··· RECORDS TO USE ···
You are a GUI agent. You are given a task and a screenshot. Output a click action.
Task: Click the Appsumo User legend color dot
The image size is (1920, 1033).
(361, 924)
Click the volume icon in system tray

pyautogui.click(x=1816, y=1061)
···
▶ **BRIEF**
Each record shown above must be printed once more, exactly.

▶ **RESULT OF THIS TASK**
You are a GUI agent. You are given a task and a screenshot. Output a click action.
Task: Click the Appsumo User legend color dot
The image size is (1920, 1033).
(361, 924)
Click the volume icon in system tray

pyautogui.click(x=1816, y=1061)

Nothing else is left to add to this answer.